You must know that the politicians loathe you. They think you’re a moron. They have to make rules and regulations or you’d screw up everything. You’d fall right out of the car if it weren’t for seatbelt laws. And you can’t be trusted with money. You’d spend it on fatty foods and cigarettes or a power boat that would harm the environment. The politicians need to get that money away from you. They have to raise taxes quick. Better let the government look after your cash. Government will do worthwhile things with your paycheck, such as lend it to Mexico. And fund educational TV. Because you’d watch nothing but football and “Melrose Place” if it weren’t for serious and informative nature programs about how Democrats are facing extinction. And you’re as mean as you are stupid. You’re too selfish to help the poor. So politicians have to take even more of what you earn and give it to poor people. Well, of course, politicians can’t actually give that money to poor people. Then the poor people wouldn’t be poor and would turn into Republicans or something. Poor people don’t really need money anyway. They need government programs. And housing projects. And a large welfare bureaucracy to make sure they stay in the housing projects and don’t get out and start wandering around the parts of town where politicians live.

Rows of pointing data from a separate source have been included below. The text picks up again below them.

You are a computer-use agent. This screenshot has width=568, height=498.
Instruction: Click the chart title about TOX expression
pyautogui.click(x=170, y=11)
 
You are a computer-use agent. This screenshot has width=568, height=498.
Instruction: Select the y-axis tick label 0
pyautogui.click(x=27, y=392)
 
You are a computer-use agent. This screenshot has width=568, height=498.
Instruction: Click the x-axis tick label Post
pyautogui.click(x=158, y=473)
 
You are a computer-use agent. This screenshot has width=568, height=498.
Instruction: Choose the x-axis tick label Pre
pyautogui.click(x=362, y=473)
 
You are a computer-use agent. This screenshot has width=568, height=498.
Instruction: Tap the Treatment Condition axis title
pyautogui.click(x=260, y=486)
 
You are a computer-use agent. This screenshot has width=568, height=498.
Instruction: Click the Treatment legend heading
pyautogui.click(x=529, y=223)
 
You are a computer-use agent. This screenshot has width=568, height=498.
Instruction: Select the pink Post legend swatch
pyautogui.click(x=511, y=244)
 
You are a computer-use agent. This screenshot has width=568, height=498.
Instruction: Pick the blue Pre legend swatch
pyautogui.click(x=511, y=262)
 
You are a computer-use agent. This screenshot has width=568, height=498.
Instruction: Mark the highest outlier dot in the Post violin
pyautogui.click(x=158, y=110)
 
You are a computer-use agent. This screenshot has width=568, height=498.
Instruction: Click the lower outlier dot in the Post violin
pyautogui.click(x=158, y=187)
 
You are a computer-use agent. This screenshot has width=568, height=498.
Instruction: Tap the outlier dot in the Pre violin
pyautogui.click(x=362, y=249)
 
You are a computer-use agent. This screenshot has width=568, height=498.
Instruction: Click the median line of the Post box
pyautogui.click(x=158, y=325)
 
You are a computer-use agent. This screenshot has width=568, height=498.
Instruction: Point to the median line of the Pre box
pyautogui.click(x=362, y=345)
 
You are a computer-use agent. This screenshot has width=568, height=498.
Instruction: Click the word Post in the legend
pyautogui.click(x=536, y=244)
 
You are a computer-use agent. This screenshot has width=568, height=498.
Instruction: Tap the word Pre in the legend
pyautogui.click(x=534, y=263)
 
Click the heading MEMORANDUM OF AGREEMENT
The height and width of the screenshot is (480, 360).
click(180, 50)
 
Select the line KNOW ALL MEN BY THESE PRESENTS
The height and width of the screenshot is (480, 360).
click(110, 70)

But all my Republican buddies cavorting on Capitol Hill . . . aren’t they politicians, too? Alas, you betcha. It would be nice if they stuck to the lovely task of destroying government. But there’s no such thing as politicians who can mind their own business. Republican congressmen are going to want to make some positive contributions to our political system, and you may not feel too positive about that. For one thing, some of us Republicans are anti-abortion on the theory that every fetus is a Republican or, if adopted by a nice, rich family, will be when it turns 30. And some Republicans want children to read a prayer before school. Although whether it is the Republican insistence on children learning to pray or the Republican insistence on children learning to read that has the National Education Association so upset, I’m not sure. There are certain Republicans who would like to get rid of immigrants (these Republicans being under the impression that Pat Buchanan is a Cherokee name). If Republicans have their way, poor people in crime-ridden neighborhoods will no longer be given squalid housing, they’ll have to buy it. And, under the Republicans, certain large corporations and business interests no doubt will be allowed to run wild, as opposed to the way the Clinton administration cracked down on Tyson’s Chicken and cattle futures trading.

But that’s about it in the way of Republican innovations. We don’t have that many ideas. Democrats have lots of them. Every time a politician gets an idea it costs you money, and sometimes, in the case of wars, it costs you your skin.

Republicans are cheaper. We leave you alone. And when Republicans pull some sleazy thing like Whitewater, at least it works. You didn’t see Michael Milken going to jail for not selling junk bonds.

Plus, you know where you stand with Republicans. Everybody realizes we’re SOBs. Not like the Democrats, always claiming to be the spiritual scions of Mahatma Gandhi. You don’t want a politician trying to drown you while the whole world thinks he’s giving you a bath.

And one more extremely important thing about Republicans. We’re against gun control. You can shoot us.